> _WRITTEN REQUEST_
Render every line of the entries below as a JSON list of strings, one string per line, with blank lines omitted. Leave the pictures out.

> _EXERCISE INPUTS_

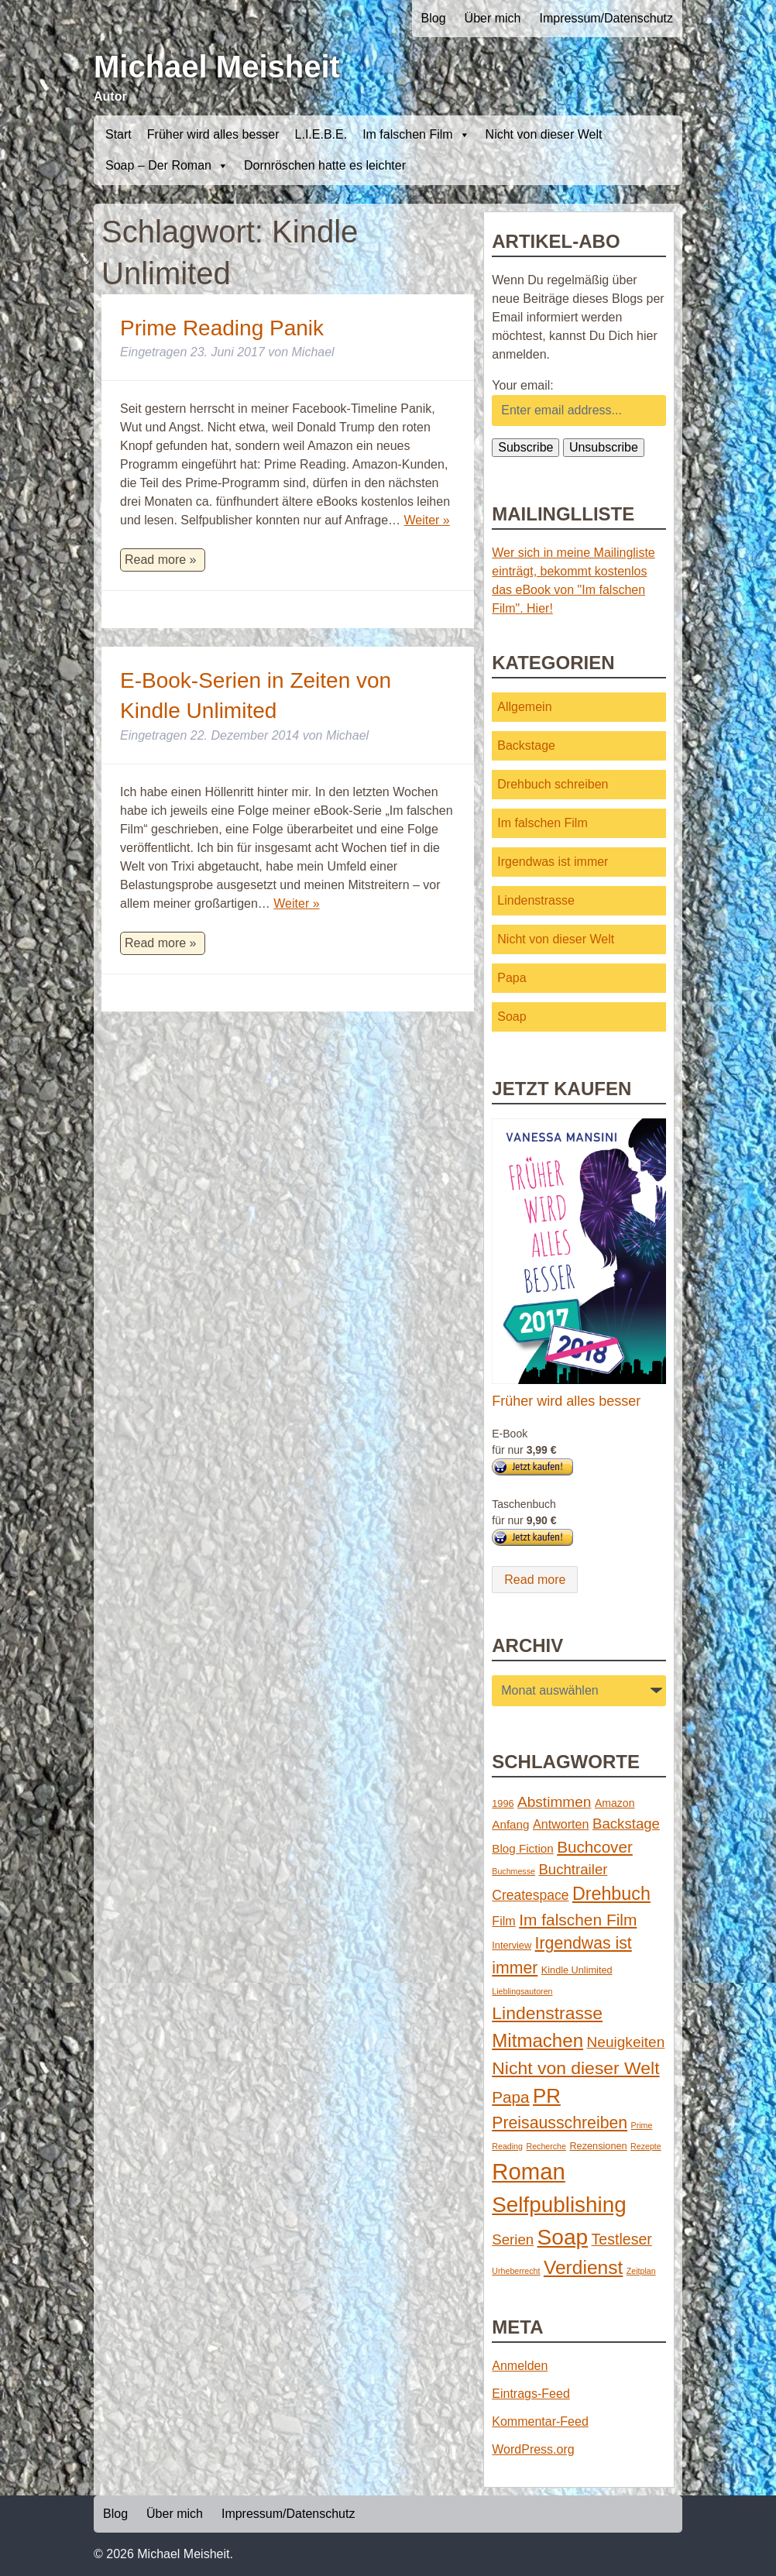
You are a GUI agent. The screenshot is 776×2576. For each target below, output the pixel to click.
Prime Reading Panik (222, 328)
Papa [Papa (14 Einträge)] (510, 2097)
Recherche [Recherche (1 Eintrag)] (546, 2146)
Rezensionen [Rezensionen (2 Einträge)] (598, 2146)
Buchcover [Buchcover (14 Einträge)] (595, 1847)
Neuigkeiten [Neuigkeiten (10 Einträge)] (626, 2042)
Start (118, 134)
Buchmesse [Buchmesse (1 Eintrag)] (513, 1871)
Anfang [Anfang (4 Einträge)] (510, 1824)
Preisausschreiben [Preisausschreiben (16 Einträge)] (559, 2123)
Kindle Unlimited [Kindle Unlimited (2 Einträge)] (577, 1970)
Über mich (493, 18)
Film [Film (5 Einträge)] (503, 1921)
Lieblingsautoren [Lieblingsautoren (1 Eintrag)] (522, 1991)
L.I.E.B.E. (321, 134)
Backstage (526, 745)
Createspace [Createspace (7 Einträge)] (530, 1895)
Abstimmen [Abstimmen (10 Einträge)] (554, 1802)
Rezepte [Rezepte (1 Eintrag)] (645, 2146)
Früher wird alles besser (213, 134)
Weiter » (426, 520)
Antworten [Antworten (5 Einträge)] (561, 1824)
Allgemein (524, 706)
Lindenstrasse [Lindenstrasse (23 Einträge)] (547, 2013)
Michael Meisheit (217, 67)
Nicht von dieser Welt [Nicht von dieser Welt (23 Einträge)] (575, 2068)
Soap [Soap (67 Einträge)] (563, 2237)
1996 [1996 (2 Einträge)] (502, 1803)
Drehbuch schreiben (552, 784)
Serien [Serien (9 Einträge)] (513, 2239)
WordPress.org (533, 2449)
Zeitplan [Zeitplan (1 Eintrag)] (641, 2270)
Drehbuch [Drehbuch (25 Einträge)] (611, 1894)
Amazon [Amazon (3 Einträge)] (615, 1803)
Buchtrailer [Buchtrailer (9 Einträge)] (572, 1869)
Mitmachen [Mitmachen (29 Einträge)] (537, 2040)
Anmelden (520, 2365)
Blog (433, 18)
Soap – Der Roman (166, 165)
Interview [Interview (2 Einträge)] (511, 1945)
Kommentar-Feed (540, 2421)
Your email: (522, 385)
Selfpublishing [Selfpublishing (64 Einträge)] (559, 2205)
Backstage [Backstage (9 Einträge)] (626, 1823)
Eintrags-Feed (531, 2393)
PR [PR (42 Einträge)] (547, 2096)
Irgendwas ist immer (552, 861)
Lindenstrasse (536, 900)
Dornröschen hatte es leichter (325, 165)
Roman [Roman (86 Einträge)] (528, 2171)
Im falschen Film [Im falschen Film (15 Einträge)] (578, 1920)
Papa (511, 977)
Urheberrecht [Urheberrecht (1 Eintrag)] (516, 2270)
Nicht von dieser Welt (544, 134)
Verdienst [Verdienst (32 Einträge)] (583, 2267)
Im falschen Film (415, 134)
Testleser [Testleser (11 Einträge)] (622, 2239)
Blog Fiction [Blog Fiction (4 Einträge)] (522, 1848)
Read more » (161, 559)
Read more (534, 1579)
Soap (511, 1016)
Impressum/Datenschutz (606, 18)
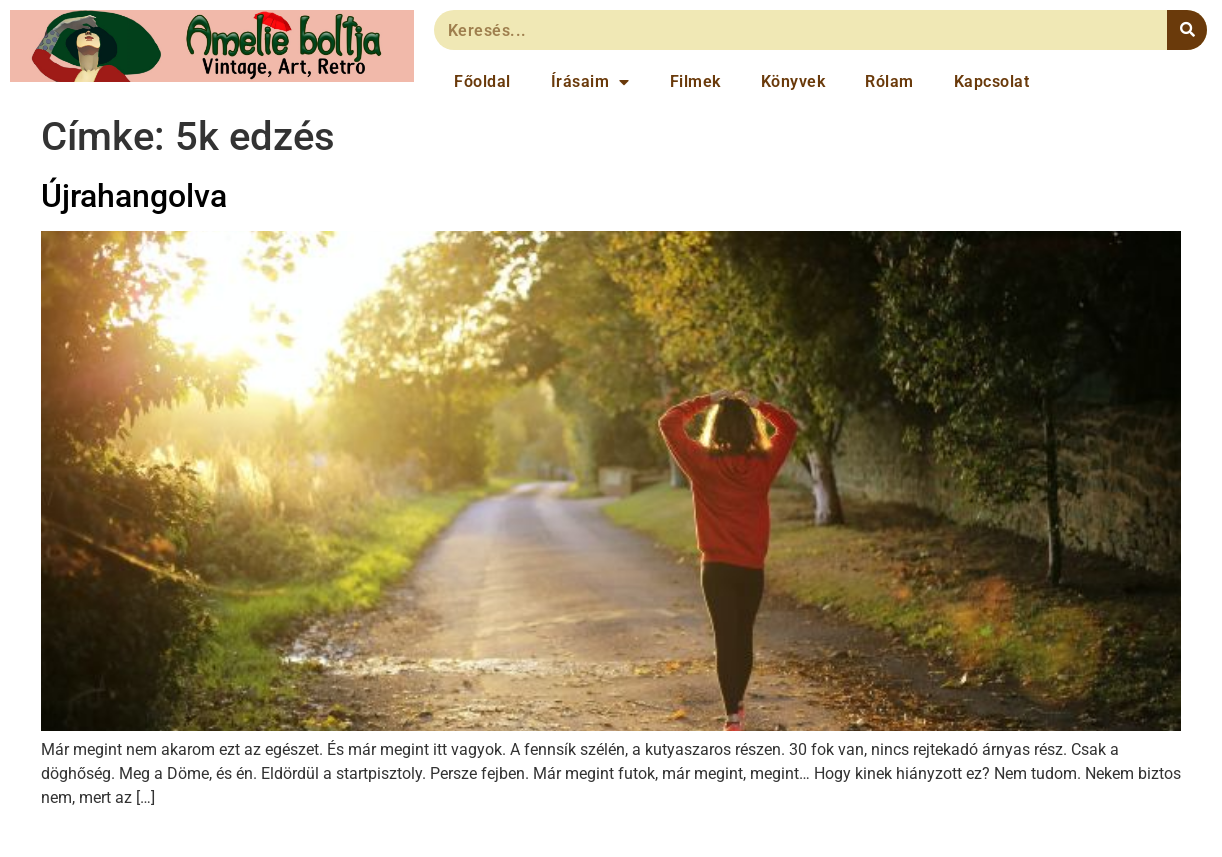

> _ANSWER TO THIS PROBLEM_
[
  "You are a GUI agent. The screenshot is 776×2576. For each target below, output the pixel to click.",
  "Prime Reading Panik (222, 328)",
  "Papa [Papa (14 Einträge)] (510, 2097)",
  "Recherche [Recherche (1 Eintrag)] (546, 2146)",
  "Rezensionen [Rezensionen (2 Einträge)] (598, 2146)",
  "Buchcover [Buchcover (14 Einträge)] (595, 1847)",
  "Neuigkeiten [Neuigkeiten (10 Einträge)] (626, 2042)",
  "Start (118, 134)",
  "Buchmesse [Buchmesse (1 Eintrag)] (513, 1871)",
  "Anfang [Anfang (4 Einträge)] (510, 1824)",
  "Preisausschreiben [Preisausschreiben (16 Einträge)] (559, 2123)",
  "Kindle Unlimited [Kindle Unlimited (2 Einträge)] (577, 1970)",
  "Über mich (493, 18)",
  "Film [Film (5 Einträge)] (503, 1921)",
  "Lieblingsautoren [Lieblingsautoren (1 Eintrag)] (522, 1991)",
  "L.I.E.B.E. (321, 134)",
  "Backstage (526, 745)",
  "Createspace [Createspace (7 Einträge)] (530, 1895)",
  "Abstimmen [Abstimmen (10 Einträge)] (554, 1802)",
  "Rezepte [Rezepte (1 Eintrag)] (645, 2146)",
  "Früher wird alles besser (213, 134)",
  "Weiter » (426, 520)",
  "Antworten [Antworten (5 Einträge)] (561, 1824)",
  "Allgemein (524, 706)",
  "Lindenstrasse [Lindenstrasse (23 Einträge)] (547, 2013)",
  "Michael Meisheit (217, 67)",
  "Nicht von dieser Welt [Nicht von dieser Welt (23 Einträge)] (575, 2068)",
  "Soap [Soap (67 Einträge)] (563, 2237)",
  "1996 [1996 (2 Einträge)] (502, 1803)",
  "Drehbuch schreiben (552, 784)",
  "Serien [Serien (9 Einträge)] (513, 2239)",
  "WordPress.org (533, 2449)",
  "Zeitplan [Zeitplan (1 Eintrag)] (641, 2270)",
  "Drehbuch [Drehbuch (25 Einträge)] (611, 1894)",
  "Amazon [Amazon (3 Einträge)] (615, 1803)",
  "Buchtrailer [Buchtrailer (9 Einträge)] (572, 1869)",
  "Mitmachen [Mitmachen (29 Einträge)] (537, 2040)",
  "Anmelden (520, 2365)",
  "Blog (433, 18)",
  "Soap – Der Roman (166, 165)",
  "Interview [Interview (2 Einträge)] (511, 1945)",
  "Kommentar-Feed (540, 2421)",
  "Your email: (522, 385)",
  "Selfpublishing [Selfpublishing (64 Einträge)] (559, 2205)",
  "Backstage [Backstage (9 Einträge)] (626, 1823)",
  "Eintrags-Feed (531, 2393)",
  "PR [PR (42 Einträge)] (547, 2096)",
  "Irgendwas ist immer (552, 861)",
  "Lindenstrasse (536, 900)",
  "Dornröschen hatte es leichter (325, 165)",
  "Roman [Roman (86 Einträge)] (528, 2171)",
  "Im falschen Film [Im falschen Film (15 Einträge)] (578, 1920)",
  "Papa (511, 977)",
  "Urheberrecht [Urheberrecht (1 Eintrag)] (516, 2270)",
  "Nicht von dieser Welt (544, 134)",
  "Verdienst [Verdienst (32 Einträge)] (583, 2267)",
  "Im falschen Film (415, 134)",
  "Testleser [Testleser (11 Einträge)] (622, 2239)",
  "Blog Fiction [Blog Fiction (4 Einträge)] (522, 1848)",
  "Read more » (161, 559)",
  "Read more (534, 1579)",
  "Soap (511, 1016)",
  "Impressum/Datenschutz (606, 18)"
]